Energy Benchmarking: Case Studies
Energy benchmarking of buildings is on the rise. Owners and managers of many kinds of buildings—small and large, new and old, from apartment complexes and offices to schools, warehouses, and shopping centers—are measuring their property's energy consumption and taking steps to reduce it.
Benchmarking a building produces rich data, but it doesn't require an advanced degree in engineering. The EPA's Portfolio Manager tool can be used by anyone, free of charge. Many building owners and operators use Portfolio Manager themselves, although some hire consultants to benchmark for them for a low fee.
Below are brief case studies of buildings where benchmarking has led to significant reductions in energy use. That translates to lower costs and helps cities meet sustainability goals. In the residential sector, benchmarking can improve or maintain housing affordability.
The case studies were prepared by Resource Media.

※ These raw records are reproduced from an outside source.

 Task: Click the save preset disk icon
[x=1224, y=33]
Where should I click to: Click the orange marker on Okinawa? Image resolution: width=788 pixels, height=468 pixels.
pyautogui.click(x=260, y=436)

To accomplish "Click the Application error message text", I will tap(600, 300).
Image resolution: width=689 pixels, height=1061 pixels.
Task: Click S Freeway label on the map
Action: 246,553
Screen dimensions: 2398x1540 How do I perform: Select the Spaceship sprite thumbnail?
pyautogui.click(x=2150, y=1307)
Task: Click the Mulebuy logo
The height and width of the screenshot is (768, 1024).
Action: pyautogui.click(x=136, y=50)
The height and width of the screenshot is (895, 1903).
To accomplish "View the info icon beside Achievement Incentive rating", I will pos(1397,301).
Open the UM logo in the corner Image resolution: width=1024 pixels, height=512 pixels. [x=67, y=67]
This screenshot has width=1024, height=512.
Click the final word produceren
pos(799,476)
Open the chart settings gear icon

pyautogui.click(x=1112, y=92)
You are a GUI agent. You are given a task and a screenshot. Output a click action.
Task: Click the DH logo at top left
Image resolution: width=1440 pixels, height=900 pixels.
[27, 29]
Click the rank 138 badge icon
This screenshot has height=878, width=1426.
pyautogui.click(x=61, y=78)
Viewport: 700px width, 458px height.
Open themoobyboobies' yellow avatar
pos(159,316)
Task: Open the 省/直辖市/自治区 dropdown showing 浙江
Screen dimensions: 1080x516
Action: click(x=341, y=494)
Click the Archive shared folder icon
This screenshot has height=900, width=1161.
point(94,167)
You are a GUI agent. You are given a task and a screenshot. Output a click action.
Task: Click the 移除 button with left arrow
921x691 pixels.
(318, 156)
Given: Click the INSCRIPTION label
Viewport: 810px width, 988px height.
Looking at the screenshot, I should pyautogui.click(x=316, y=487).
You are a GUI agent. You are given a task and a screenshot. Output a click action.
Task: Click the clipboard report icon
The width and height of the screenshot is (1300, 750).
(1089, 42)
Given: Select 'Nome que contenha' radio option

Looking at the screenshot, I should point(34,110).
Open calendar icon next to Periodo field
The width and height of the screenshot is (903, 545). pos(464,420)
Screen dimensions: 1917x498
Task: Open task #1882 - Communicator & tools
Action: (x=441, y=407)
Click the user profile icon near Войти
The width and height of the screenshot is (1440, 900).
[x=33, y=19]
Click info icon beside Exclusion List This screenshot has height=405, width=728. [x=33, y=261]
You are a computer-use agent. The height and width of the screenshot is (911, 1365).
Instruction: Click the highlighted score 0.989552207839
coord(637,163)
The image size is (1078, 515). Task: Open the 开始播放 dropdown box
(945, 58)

Mercer Court (Capitol Hill)
Bellwether Housing owns and manages 29 apartment buildings that provide affordable housing for more than 3,000 Seattle residents, many of whom are low-income families and seniors. Bellwether aims to keep housing costs as low as possible for its residents, which means keeping energy bills in check.
Through Portfolio Manager benchmarking, Bellwether found that annual utility expenses at Mercer Court were among the highest of all its buildings. From 2007 to 2010, energy costs at Mercer Court had increased by about $300 per unit. The building was a prime candidate for an energy efficiency overhaul.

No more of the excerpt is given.